▸ Record excerpts:
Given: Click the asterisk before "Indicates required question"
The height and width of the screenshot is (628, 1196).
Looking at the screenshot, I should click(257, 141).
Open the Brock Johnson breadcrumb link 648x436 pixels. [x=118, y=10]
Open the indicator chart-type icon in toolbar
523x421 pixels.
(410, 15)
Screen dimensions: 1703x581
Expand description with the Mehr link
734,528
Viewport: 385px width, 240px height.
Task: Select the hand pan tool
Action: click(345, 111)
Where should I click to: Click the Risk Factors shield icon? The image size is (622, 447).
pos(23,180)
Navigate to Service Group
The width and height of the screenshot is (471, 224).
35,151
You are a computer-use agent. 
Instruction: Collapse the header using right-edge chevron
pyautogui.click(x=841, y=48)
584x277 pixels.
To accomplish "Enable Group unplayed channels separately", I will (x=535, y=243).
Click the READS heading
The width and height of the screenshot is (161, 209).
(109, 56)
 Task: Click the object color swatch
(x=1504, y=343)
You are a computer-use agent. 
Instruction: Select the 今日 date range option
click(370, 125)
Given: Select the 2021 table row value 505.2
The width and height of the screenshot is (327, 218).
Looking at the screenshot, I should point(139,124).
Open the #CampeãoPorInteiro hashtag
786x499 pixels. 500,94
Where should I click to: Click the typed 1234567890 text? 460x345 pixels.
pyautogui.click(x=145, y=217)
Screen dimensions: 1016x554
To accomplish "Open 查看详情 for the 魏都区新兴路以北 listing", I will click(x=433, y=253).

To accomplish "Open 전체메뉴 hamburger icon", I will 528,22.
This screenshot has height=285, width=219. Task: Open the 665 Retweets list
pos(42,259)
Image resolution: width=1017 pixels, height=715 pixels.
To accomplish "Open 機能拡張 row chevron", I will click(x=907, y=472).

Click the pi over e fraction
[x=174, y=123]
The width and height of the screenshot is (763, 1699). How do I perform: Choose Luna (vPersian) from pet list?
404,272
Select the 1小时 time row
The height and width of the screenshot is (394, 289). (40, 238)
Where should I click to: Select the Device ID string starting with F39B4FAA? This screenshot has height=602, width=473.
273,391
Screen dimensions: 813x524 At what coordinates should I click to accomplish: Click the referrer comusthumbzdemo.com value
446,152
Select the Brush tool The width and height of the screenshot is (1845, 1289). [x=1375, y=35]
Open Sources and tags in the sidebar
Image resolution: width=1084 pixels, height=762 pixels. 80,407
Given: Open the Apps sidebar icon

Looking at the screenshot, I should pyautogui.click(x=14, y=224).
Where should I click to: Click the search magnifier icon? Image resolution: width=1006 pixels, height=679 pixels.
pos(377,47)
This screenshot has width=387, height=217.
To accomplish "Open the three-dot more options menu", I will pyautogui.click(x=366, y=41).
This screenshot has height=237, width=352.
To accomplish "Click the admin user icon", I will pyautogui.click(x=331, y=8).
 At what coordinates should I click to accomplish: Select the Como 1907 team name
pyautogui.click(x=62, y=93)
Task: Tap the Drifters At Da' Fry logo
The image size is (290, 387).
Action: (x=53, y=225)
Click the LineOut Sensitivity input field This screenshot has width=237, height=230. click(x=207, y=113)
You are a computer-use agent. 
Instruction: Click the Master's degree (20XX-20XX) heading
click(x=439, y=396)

▸ Problem to solve:
Copy the material above, from its first line down to and including the line containing "The height and width of the screenshot is (394, 289).", keeping every character unchanged.

▸ Response:
Given: Click the asterisk before "Indicates required question"
The height and width of the screenshot is (628, 1196).
Looking at the screenshot, I should click(257, 141).
Open the Brock Johnson breadcrumb link 648x436 pixels. [x=118, y=10]
Open the indicator chart-type icon in toolbar
523x421 pixels.
(410, 15)
Screen dimensions: 1703x581
Expand description with the Mehr link
734,528
Viewport: 385px width, 240px height.
Task: Select the hand pan tool
Action: click(345, 111)
Where should I click to: Click the Risk Factors shield icon? The image size is (622, 447).
pos(23,180)
Navigate to Service Group
The width and height of the screenshot is (471, 224).
35,151
You are a computer-use agent. 
Instruction: Collapse the header using right-edge chevron
pyautogui.click(x=841, y=48)
584x277 pixels.
To accomplish "Enable Group unplayed channels separately", I will (x=535, y=243).
Click the READS heading
The width and height of the screenshot is (161, 209).
(109, 56)
 Task: Click the object color swatch
(x=1504, y=343)
You are a computer-use agent. 
Instruction: Select the 今日 date range option
click(370, 125)
Given: Select the 2021 table row value 505.2
The width and height of the screenshot is (327, 218).
Looking at the screenshot, I should point(139,124).
Open the #CampeãoPorInteiro hashtag
786x499 pixels. 500,94
Where should I click to: Click the typed 1234567890 text? 460x345 pixels.
pyautogui.click(x=145, y=217)
Screen dimensions: 1016x554
To accomplish "Open 查看详情 for the 魏都区新兴路以北 listing", I will click(x=433, y=253).

To accomplish "Open 전체메뉴 hamburger icon", I will 528,22.
This screenshot has height=285, width=219. Task: Open the 665 Retweets list
pos(42,259)
Image resolution: width=1017 pixels, height=715 pixels.
To accomplish "Open 機能拡張 row chevron", I will click(x=907, y=472).

Click the pi over e fraction
[x=174, y=123]
The width and height of the screenshot is (763, 1699). How do I perform: Choose Luna (vPersian) from pet list?
404,272
Select the 1小时 time row
The height and width of the screenshot is (394, 289). (40, 238)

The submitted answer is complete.